Seiring dengan mendekati perayaan Natal, seringkali muncul perdebatan mengenai hukum bagi seorang Muslim dalam mengucapkan selamat Natal kepada umat Kristiani. Perbedaan sudut pandang ini telah menimbulkan kontroversi di tengah masyarakat, bahkan hingga vonis kafir.
Pertama, dalam konteks keagamaan, tidak terdapat ayat Al-Qur’an maupun hadits Nabi yang secara eksplisit mengatur tentang kebolehan atau larangan mengucapkan selamat Natal. Hal ini menandakan bahwa isu ini termasuk dalam kategori permasalahan ijtihadi, di mana para ulama memiliki pandangan yang beragam.
Kedua, para ulama yang mengharamkan atau membolehkan ucapan selamat Natal didasarkan pada interpretasi ayat-ayat suci dan hadits yang mereka yakini relevan dengan masalah ini. Oleh karena itu, terjadi perbedaan pendapat di antara mereka.
Kelompok pertama, antara lain Syekh Bin Baz dan Syekh Ibnu Utsaimin, mengharamkan seorang Muslim untuk mengucapkan selamat Natal. Mereka merujuk pada ayat Al-Qur’an yang menyinggung tentang kesaksian palsu dan hadits yang menyatakan bahwa menyerupai suatu kaum berarti menjadi bagian dari mereka.

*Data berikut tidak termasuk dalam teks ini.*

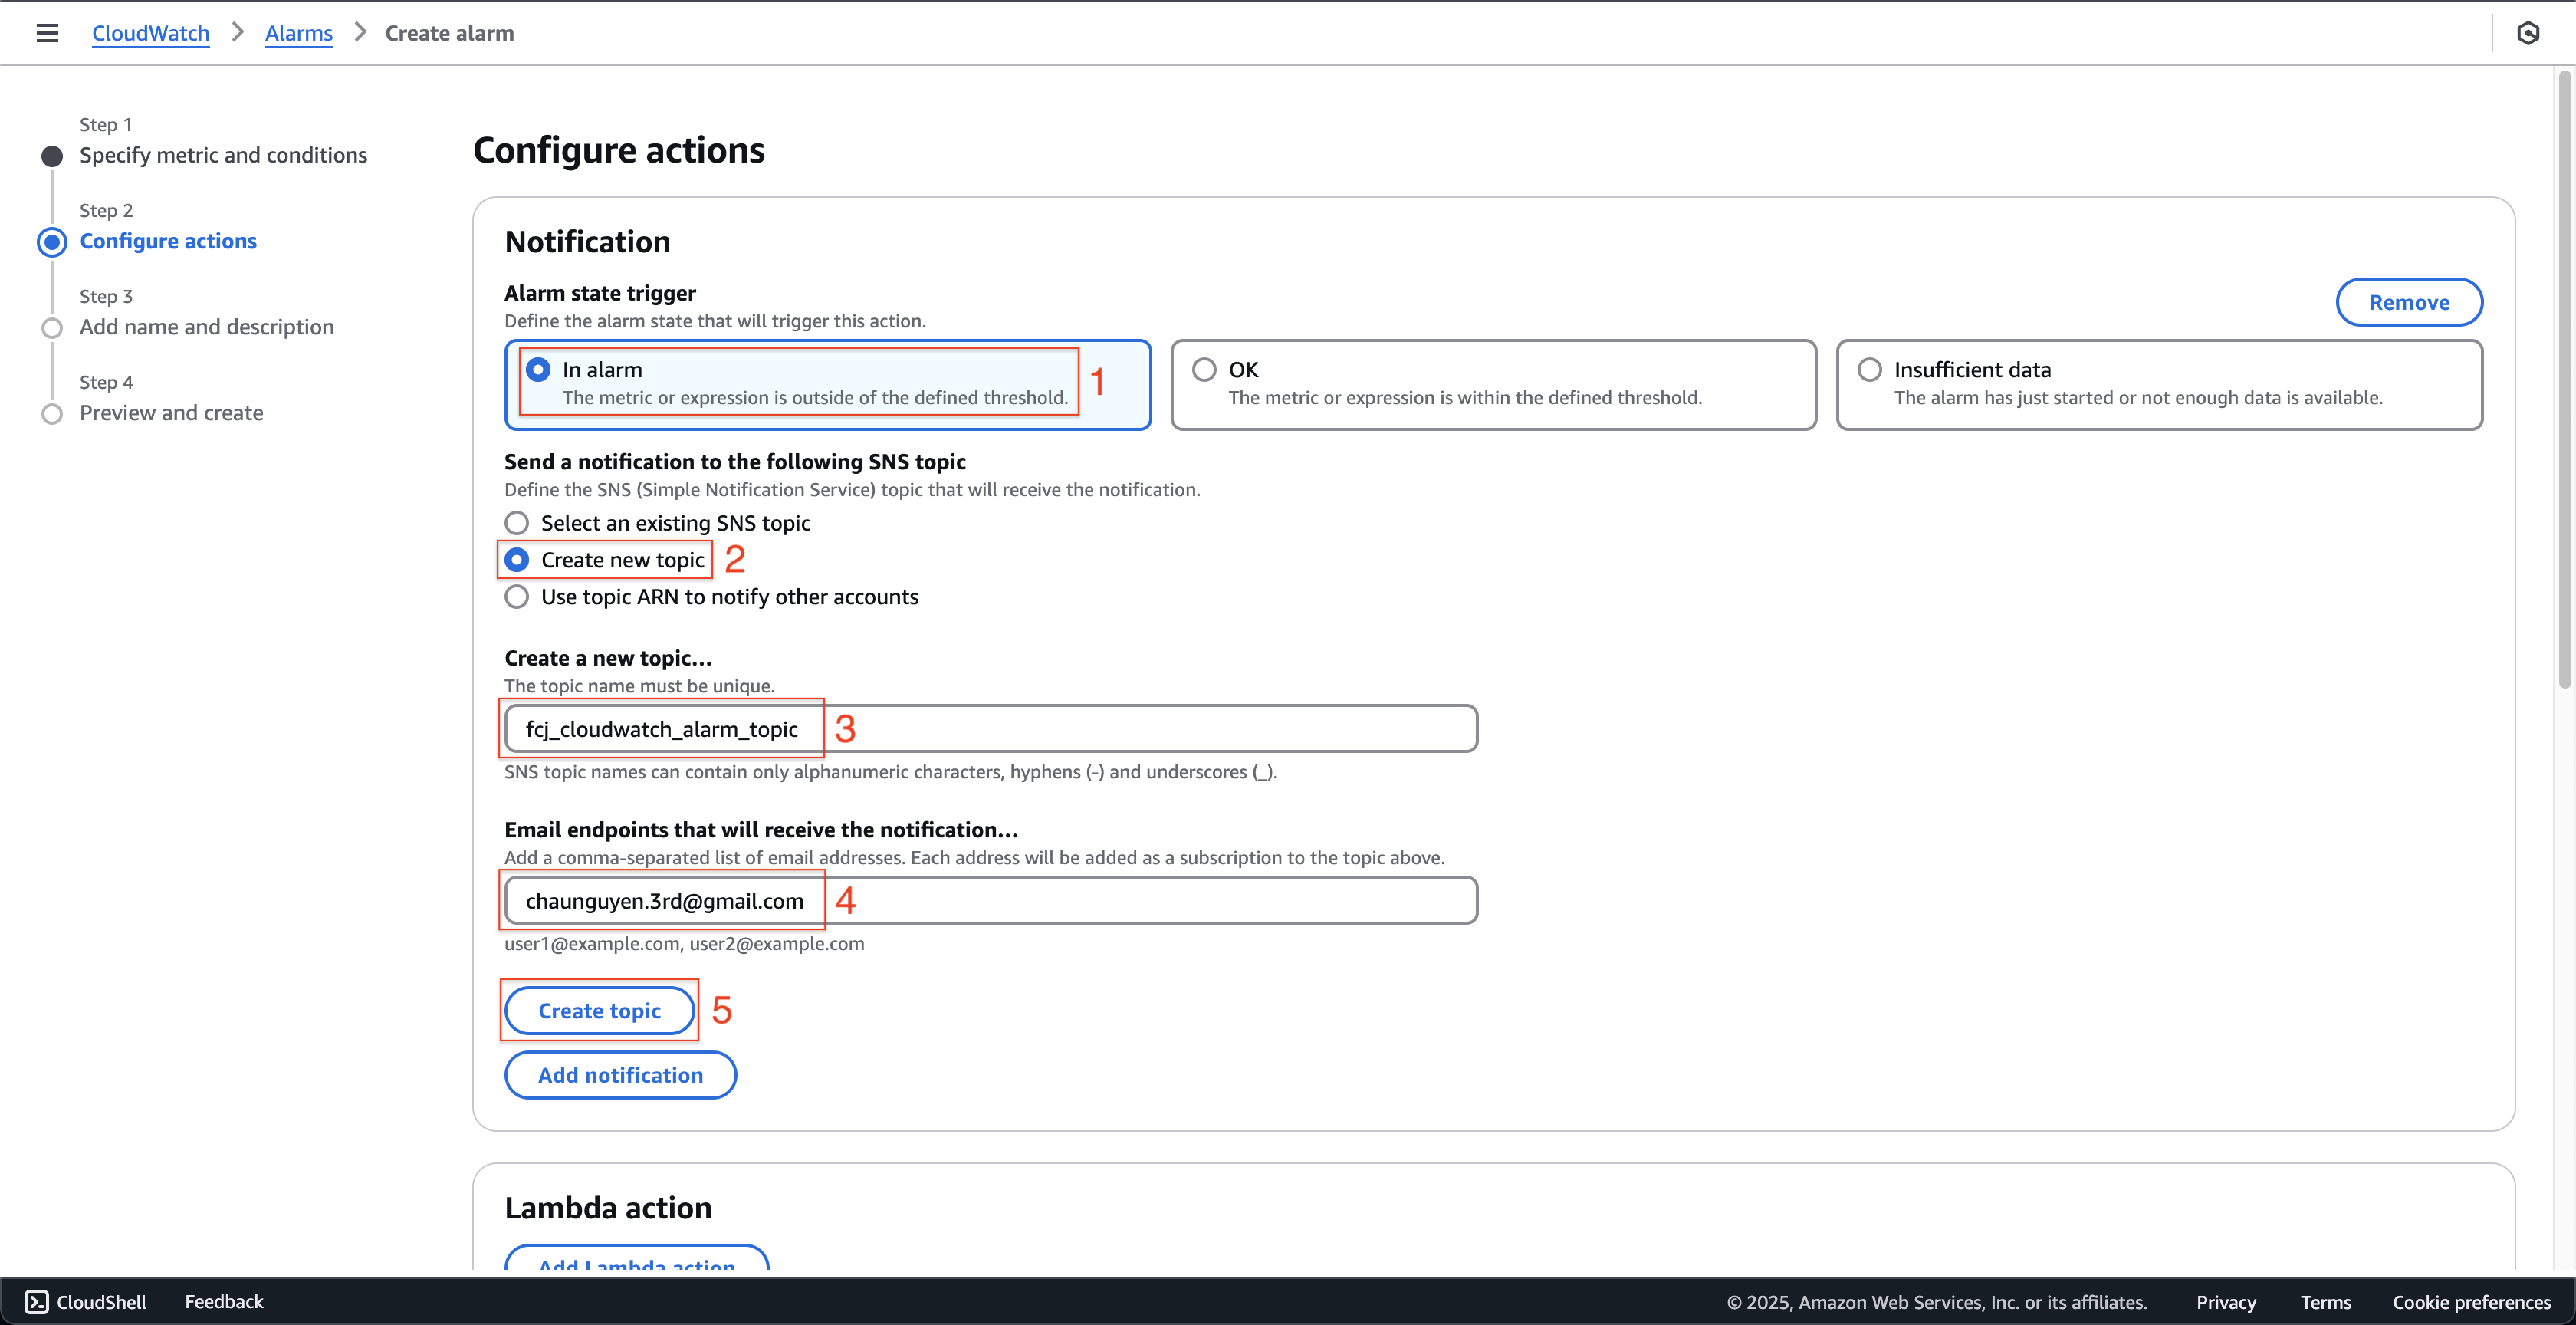The width and height of the screenshot is (2576, 1325).
Task: Click the CloudShell icon in bottom taskbar
Action: (x=35, y=1301)
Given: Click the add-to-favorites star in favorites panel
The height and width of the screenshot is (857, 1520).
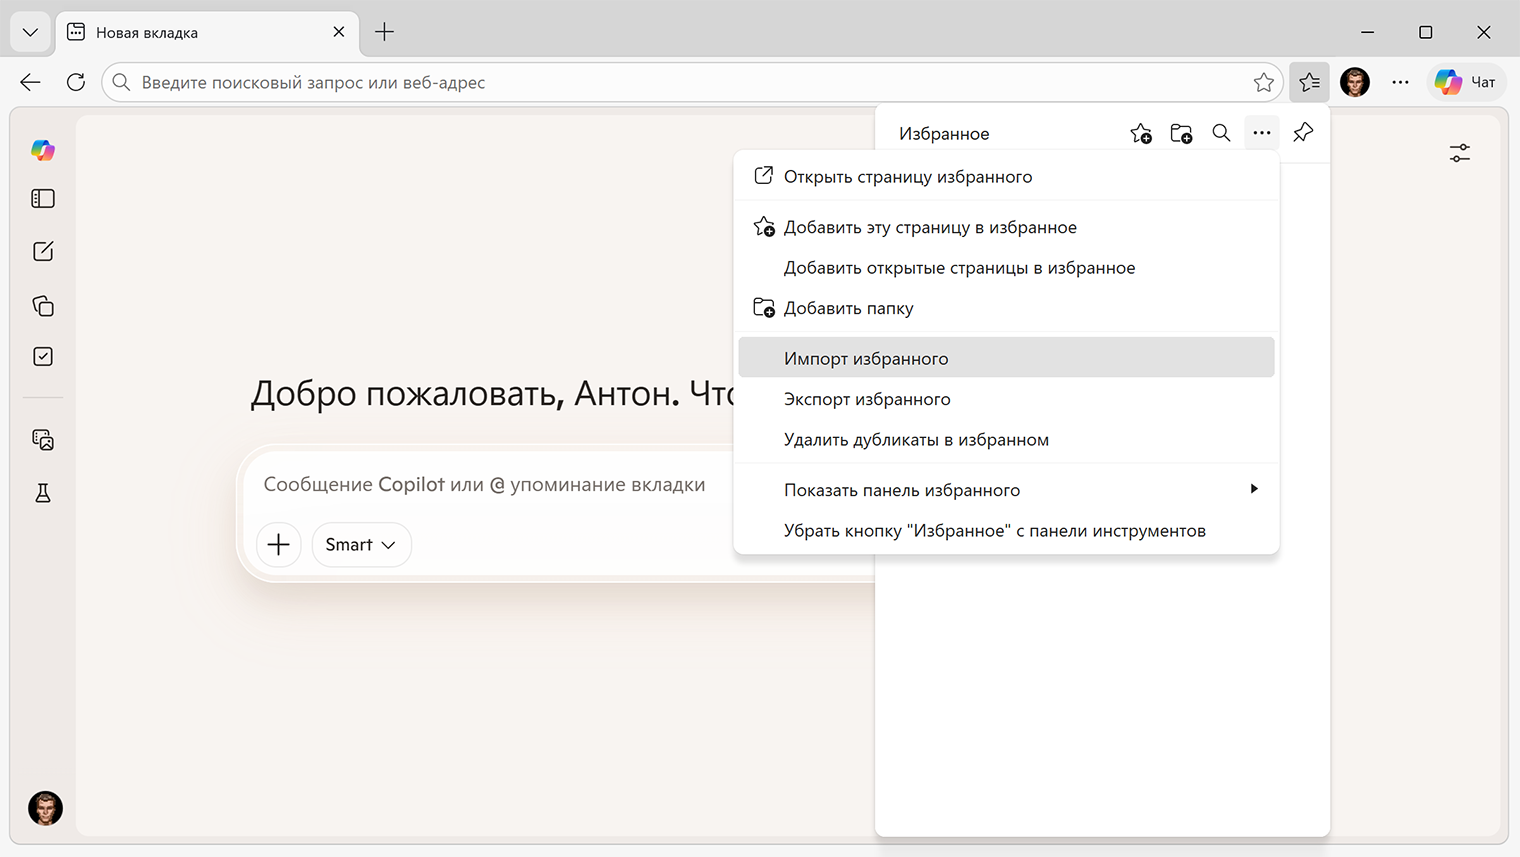Looking at the screenshot, I should [1141, 132].
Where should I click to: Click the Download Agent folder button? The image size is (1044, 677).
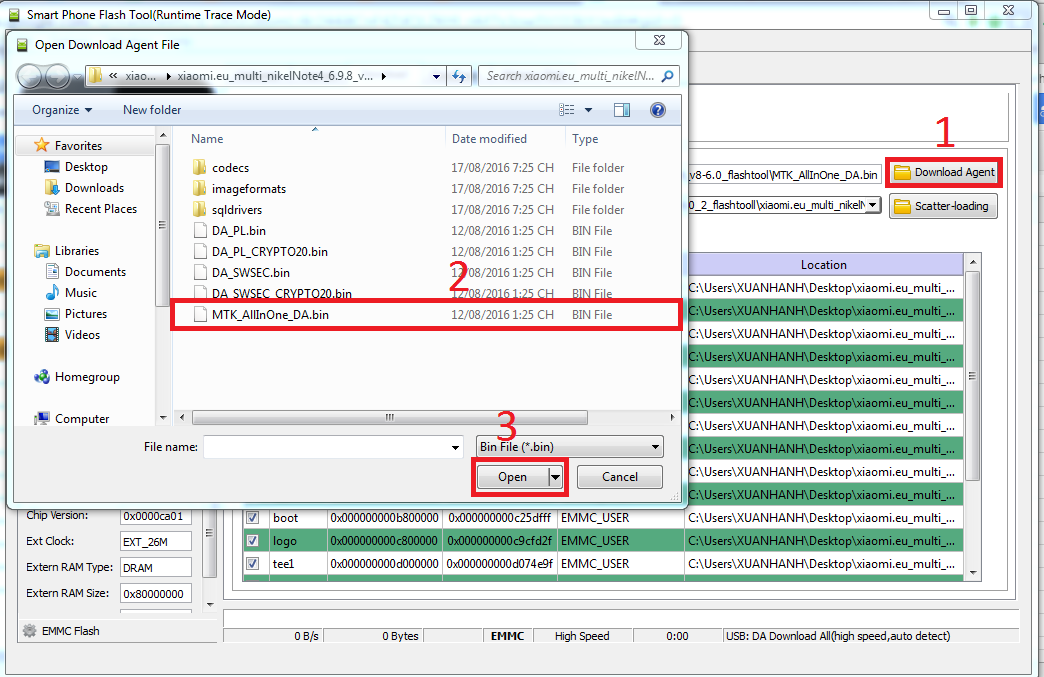(944, 172)
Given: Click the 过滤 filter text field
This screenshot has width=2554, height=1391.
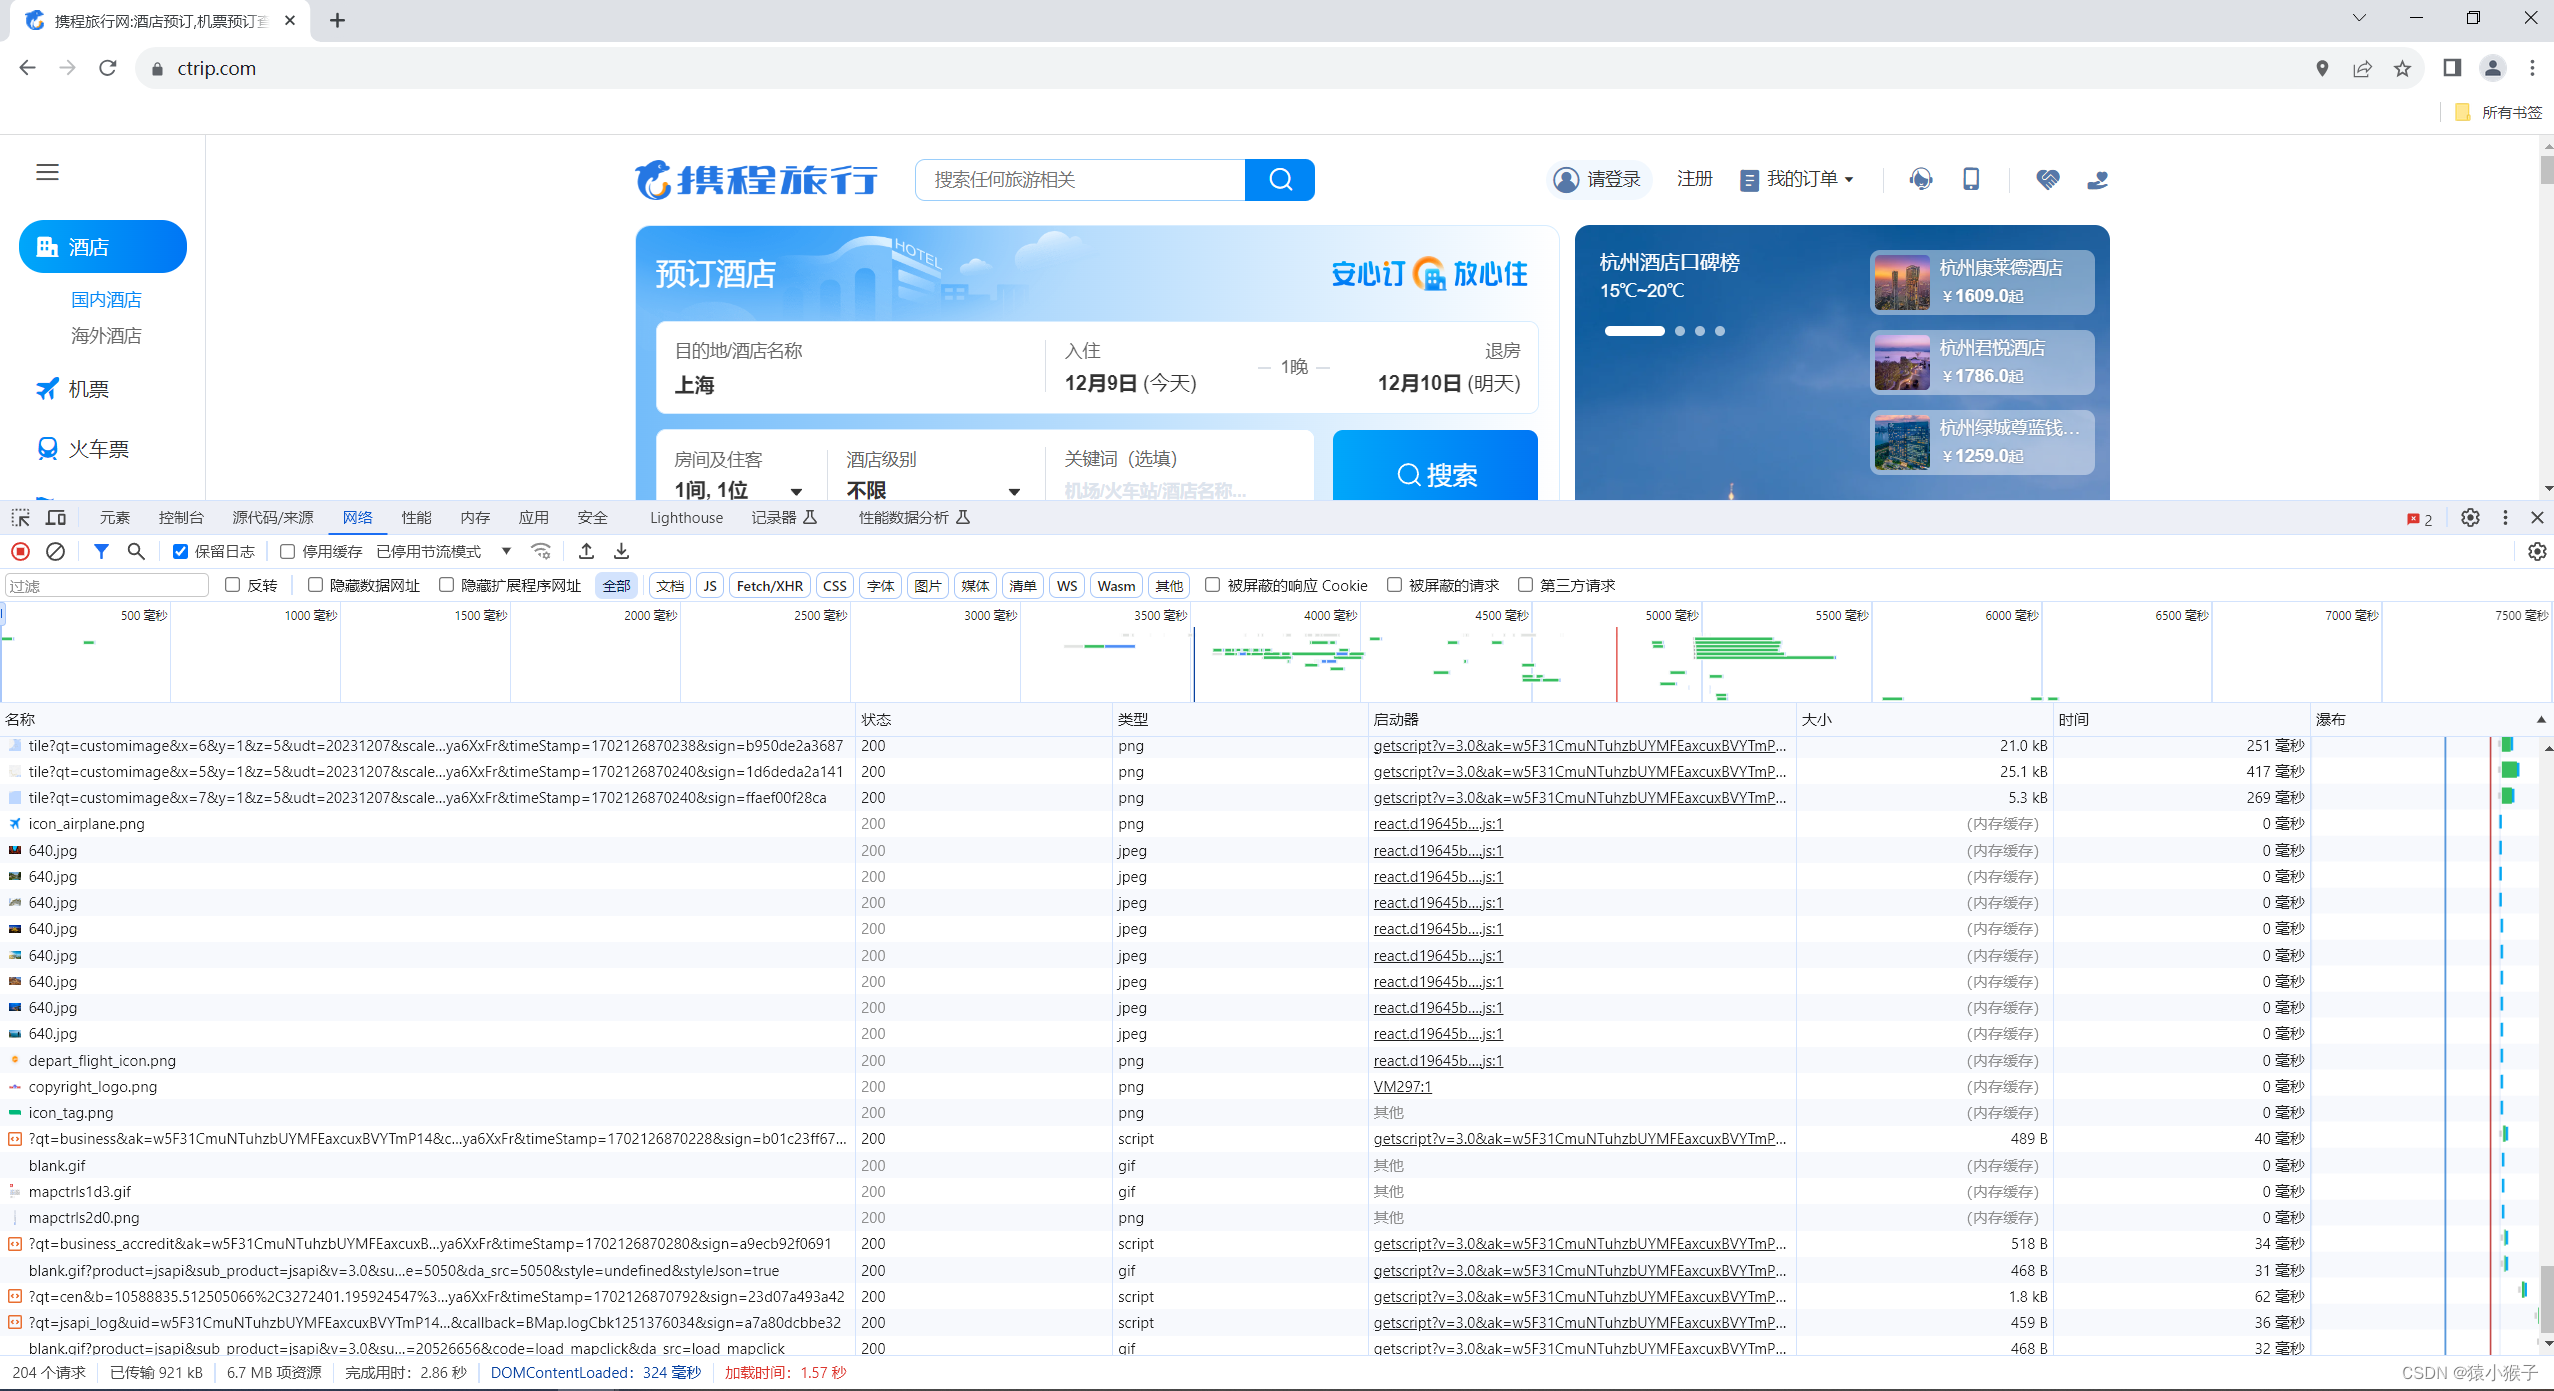Looking at the screenshot, I should pos(107,585).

Sementara kelompok kedua, seperti Syekh Yusuf Qaradhawi dan Syekh Ali Jum’ah, memperbolehkan ucapan selamat Natal. Mereka menekankan pada ajaran untuk berbuat baik kepada semua orang tanpa memandang agama, sejauh tidak ada peperangan atau pengusiran yang terjadi.
Dari penjelasan tersebut, terlihat bahwa para ulama memiliki pandangan yang beragam mengenai ucapan selamat Natal. Umat Islam diberikan kebebasan untuk memilih pandangan yang sesuai dengan keyakinan masing-masing. Pentingnya menjaga toleransi dan menghormati perbedaan keyakinan agar tidak menimbulkan konflik di tengah masyarakat.